What it cannot process locally, it sends to other companies who can safely remove the precious materials and deal with the hazardous waste.

“We vet them and ensure that what they’re doing is complying with both e-stewards and any of the local, state, and federal regulations,” said Cardenales about his downstream recyclers.

E-Stewards

Hugo Neu is an e-Stewards recycler, a certification that requires adherence to specific environmental and health safety guidelines as set out by the e-Stewards Initiative, a project by e-waste watchdog the Basel Action Network (BAN).

While Hugo Neu is trying to recycle its products responsibly, the companies that don’t make it hard to compete.

“Just the cost of collection and the cost of recycling responsibly. It’s really difficult to compete against someone who is just stuffing a container and sending it overseas,” complains Cardenales.

The EPA says on its website “US laws and regulations are limited in their ability to prevent harmful exports of used electronics to developing countries.”

This means that companies shipping their e-waste to poorer countries with less stringent environmental and health safety laws can offer much lower prices for their recycling services with very little penalty.

Next Generation, Next Recycling Challenge

Hugo Neu is also at the mercy of the evolving market of electronics, with each new generation of technology posing a new recycling challenge.

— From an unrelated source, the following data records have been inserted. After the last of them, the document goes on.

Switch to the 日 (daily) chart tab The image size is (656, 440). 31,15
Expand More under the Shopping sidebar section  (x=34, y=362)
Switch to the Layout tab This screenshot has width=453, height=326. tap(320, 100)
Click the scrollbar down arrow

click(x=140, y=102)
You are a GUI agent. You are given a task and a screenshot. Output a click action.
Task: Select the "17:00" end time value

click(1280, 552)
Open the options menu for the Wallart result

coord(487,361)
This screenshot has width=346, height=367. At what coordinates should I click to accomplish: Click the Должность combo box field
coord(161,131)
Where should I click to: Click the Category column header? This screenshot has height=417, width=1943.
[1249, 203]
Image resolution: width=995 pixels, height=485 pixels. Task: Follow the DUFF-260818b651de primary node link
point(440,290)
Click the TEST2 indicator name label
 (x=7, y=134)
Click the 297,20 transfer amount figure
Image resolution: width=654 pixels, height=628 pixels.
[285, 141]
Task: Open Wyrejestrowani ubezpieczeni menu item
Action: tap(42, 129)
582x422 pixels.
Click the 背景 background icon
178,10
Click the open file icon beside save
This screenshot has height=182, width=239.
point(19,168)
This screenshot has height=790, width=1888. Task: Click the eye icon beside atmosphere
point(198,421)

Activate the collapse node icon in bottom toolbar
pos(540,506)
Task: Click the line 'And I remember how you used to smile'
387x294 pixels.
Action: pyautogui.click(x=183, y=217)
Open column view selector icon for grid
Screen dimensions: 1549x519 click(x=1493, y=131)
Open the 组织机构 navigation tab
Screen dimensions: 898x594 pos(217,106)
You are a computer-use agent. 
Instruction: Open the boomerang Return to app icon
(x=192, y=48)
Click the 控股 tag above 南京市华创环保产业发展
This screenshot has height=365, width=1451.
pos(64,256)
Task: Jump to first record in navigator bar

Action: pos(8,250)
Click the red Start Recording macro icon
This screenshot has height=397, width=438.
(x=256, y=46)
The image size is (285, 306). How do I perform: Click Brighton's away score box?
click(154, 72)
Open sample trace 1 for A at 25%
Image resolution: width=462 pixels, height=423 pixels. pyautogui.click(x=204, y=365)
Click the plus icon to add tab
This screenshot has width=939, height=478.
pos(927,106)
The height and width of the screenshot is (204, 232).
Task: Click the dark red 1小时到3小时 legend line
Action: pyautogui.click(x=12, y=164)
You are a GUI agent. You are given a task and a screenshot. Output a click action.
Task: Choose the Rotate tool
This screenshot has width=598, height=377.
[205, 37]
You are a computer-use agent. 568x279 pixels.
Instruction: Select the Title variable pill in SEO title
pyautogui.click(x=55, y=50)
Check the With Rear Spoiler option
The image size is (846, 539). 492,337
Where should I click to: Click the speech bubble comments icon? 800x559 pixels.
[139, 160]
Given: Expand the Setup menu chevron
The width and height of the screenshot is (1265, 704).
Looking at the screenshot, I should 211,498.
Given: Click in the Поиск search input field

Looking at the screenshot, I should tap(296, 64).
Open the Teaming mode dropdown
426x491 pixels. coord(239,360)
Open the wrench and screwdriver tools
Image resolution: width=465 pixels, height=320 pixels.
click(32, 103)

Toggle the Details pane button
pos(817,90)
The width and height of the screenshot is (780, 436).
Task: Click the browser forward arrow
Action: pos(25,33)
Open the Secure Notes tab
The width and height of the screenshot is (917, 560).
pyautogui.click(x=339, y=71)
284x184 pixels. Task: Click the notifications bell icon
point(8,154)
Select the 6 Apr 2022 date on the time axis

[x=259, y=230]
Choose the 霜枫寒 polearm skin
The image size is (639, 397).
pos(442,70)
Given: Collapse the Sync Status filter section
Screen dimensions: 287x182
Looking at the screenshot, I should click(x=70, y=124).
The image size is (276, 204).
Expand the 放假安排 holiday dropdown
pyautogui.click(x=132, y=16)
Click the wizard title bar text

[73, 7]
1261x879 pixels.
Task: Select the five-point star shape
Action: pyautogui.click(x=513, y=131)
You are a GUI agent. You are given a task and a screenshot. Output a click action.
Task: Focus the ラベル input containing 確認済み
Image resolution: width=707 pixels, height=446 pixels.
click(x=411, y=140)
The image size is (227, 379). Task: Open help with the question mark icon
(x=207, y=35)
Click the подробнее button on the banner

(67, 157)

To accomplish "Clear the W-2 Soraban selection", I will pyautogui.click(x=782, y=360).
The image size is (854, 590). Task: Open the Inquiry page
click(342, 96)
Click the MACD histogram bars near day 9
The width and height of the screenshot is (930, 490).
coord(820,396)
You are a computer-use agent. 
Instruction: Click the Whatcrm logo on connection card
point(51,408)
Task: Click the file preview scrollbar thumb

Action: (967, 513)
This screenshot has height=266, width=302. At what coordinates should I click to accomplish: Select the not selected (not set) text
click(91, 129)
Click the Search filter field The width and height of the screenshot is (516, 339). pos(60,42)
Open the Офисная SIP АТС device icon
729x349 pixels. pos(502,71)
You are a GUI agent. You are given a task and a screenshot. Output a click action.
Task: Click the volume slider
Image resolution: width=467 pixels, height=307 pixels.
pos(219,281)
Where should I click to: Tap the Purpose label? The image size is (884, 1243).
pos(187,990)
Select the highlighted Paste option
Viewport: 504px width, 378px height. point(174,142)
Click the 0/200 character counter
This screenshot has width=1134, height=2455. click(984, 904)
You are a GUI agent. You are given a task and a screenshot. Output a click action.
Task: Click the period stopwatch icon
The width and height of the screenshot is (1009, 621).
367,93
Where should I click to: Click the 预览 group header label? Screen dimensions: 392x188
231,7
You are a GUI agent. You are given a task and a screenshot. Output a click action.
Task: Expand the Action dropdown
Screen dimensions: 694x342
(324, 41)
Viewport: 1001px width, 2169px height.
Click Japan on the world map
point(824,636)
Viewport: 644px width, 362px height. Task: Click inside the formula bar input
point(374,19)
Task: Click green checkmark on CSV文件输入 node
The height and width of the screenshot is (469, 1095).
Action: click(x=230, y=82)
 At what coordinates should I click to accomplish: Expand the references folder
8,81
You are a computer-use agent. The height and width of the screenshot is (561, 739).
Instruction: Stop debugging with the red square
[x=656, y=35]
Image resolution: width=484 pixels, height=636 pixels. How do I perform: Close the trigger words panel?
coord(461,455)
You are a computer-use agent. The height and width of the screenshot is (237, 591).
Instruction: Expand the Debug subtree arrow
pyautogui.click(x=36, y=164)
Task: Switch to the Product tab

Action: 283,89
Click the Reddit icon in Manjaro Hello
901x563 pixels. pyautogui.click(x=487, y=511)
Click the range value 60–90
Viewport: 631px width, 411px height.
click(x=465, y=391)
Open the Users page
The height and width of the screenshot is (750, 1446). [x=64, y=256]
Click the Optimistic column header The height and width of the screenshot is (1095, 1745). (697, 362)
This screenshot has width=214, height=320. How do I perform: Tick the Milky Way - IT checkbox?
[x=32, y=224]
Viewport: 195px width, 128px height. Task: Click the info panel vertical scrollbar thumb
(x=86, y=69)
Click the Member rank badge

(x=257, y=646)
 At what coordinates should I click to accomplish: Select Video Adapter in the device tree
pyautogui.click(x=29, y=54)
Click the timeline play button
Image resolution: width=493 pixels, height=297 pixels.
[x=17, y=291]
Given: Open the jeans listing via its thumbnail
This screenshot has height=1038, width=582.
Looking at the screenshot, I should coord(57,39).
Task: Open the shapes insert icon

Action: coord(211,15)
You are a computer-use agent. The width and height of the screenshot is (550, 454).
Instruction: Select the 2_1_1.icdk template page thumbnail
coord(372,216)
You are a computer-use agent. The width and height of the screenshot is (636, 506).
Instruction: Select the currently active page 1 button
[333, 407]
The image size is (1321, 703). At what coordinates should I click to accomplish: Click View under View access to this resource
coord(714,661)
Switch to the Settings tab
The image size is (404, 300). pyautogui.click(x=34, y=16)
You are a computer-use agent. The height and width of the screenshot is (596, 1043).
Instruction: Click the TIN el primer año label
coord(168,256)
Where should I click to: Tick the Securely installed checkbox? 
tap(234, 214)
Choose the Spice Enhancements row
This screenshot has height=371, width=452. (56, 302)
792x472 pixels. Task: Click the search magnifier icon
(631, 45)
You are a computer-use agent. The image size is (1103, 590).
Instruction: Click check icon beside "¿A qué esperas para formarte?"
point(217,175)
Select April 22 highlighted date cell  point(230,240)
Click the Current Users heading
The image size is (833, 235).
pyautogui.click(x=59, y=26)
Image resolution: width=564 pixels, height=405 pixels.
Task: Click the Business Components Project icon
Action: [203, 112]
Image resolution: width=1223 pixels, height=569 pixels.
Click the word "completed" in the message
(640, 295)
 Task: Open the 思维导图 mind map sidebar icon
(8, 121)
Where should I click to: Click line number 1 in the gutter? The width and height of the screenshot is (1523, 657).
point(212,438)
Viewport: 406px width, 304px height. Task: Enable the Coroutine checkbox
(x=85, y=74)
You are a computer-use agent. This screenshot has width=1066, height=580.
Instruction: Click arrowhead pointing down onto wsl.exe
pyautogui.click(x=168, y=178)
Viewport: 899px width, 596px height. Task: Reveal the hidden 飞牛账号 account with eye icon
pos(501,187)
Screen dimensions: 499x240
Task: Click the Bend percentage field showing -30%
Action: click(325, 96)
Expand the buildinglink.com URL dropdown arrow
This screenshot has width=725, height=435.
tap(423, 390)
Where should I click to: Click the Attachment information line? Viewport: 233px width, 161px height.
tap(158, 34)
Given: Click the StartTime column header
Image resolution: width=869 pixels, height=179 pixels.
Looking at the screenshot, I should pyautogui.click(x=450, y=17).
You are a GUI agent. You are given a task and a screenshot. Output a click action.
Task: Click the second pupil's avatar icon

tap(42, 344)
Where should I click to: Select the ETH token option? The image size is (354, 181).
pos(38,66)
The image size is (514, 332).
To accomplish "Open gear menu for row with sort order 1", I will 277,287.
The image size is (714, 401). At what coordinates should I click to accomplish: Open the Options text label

New York is 1 of 23 states that require Original Equipment Manufacturers (OEM) to take back and recycle any products they sell in the state. Hugo Neu used to work with these manufacturers, but stopped in 2013 because it was not profitable enough.

“The way they are designing products now,” said Cardenales. “It’s almost as if they don’t want refurbishment, they don’t have refurbishment and repair in mind.”

He said tablets and cathode ray tubes (CRT), which are in many old TVs and computer monitors, are especially hard to recycle. Some products he said are just not worth the time and energy they take to recycle.

“There’s a long way to getting where we need to be just as an industry,” said Cardenales.

He hopes that through ongoing discussions with OEMs and better laws and practices around e-waste recycling, it will eventually create a more profitable market for recyclers and prevent a lot of electronics from ending up in landfills.

Holly Kellum is a special correspondent in New York.